DIRECTIONS FOR THIS TASK:
When you reach the line containing "Given: Open the ColorZilla color picker wheel" in the entries below, start writing out each line exactly, and stop after the line containing "Toggle Jamal Othman's camera icon in list".

(Stored data)
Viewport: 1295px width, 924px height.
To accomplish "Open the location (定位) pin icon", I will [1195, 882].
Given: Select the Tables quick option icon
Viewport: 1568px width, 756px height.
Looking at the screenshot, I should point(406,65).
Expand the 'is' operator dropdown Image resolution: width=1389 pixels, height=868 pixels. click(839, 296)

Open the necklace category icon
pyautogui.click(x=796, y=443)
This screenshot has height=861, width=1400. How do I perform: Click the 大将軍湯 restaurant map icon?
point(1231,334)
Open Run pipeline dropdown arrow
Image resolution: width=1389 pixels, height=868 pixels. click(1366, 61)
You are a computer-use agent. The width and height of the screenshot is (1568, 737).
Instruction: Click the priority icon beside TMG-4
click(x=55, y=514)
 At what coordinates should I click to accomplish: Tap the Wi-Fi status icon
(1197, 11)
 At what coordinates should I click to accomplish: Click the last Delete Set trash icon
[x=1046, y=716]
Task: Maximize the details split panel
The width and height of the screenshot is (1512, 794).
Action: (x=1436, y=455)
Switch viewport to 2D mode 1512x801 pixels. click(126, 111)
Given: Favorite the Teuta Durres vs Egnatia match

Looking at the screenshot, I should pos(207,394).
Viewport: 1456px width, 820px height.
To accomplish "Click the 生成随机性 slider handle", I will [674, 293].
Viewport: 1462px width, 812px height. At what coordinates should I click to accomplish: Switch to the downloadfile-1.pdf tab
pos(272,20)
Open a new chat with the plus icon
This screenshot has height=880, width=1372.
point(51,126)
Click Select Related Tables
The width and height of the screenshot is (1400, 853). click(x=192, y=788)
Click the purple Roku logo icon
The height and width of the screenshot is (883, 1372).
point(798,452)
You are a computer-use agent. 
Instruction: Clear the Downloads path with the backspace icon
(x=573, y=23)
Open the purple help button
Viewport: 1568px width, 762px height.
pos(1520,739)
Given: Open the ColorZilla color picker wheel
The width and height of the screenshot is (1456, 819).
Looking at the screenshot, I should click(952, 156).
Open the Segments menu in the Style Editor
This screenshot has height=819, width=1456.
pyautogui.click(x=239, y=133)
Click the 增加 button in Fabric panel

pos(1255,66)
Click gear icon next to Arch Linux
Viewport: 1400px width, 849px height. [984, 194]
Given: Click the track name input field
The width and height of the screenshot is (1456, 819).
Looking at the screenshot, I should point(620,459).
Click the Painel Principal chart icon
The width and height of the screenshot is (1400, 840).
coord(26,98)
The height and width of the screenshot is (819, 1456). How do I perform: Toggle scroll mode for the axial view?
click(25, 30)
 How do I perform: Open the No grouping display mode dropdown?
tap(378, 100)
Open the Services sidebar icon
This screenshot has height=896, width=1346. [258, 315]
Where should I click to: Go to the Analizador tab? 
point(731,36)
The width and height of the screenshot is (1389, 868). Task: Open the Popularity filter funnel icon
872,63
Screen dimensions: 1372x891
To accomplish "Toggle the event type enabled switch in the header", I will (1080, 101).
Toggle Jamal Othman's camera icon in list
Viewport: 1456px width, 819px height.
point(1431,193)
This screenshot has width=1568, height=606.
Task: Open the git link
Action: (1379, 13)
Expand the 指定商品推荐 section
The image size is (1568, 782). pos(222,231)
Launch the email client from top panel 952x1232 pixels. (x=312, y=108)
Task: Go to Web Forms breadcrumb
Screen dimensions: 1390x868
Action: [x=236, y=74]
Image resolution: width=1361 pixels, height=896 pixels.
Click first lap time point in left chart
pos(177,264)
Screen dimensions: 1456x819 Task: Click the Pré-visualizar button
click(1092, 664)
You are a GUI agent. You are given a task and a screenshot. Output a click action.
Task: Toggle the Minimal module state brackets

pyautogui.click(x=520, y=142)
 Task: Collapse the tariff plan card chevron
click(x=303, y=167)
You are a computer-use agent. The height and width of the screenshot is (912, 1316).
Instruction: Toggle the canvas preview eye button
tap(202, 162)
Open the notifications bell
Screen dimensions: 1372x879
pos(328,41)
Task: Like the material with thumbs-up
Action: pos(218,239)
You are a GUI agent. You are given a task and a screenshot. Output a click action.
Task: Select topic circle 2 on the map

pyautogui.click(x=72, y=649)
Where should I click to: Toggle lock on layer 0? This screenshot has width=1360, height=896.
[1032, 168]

SOLUTION:
Given: Open the ColorZilla color picker wheel
The width and height of the screenshot is (1456, 819).
Looking at the screenshot, I should click(952, 156).
Open the Segments menu in the Style Editor
This screenshot has height=819, width=1456.
pyautogui.click(x=239, y=133)
Click the 增加 button in Fabric panel

pos(1255,66)
Click gear icon next to Arch Linux
Viewport: 1400px width, 849px height. [984, 194]
Given: Click the track name input field
The width and height of the screenshot is (1456, 819).
Looking at the screenshot, I should point(620,459).
Click the Painel Principal chart icon
The width and height of the screenshot is (1400, 840).
coord(26,98)
The height and width of the screenshot is (819, 1456). How do I perform: Toggle scroll mode for the axial view?
click(25, 30)
 How do I perform: Open the No grouping display mode dropdown?
tap(378, 100)
Open the Services sidebar icon
This screenshot has height=896, width=1346. [258, 315]
Where should I click to: Go to the Analizador tab? 
point(731,36)
The width and height of the screenshot is (1389, 868). Task: Open the Popularity filter funnel icon
872,63
Screen dimensions: 1372x891
To accomplish "Toggle the event type enabled switch in the header", I will (1080, 101).
Toggle Jamal Othman's camera icon in list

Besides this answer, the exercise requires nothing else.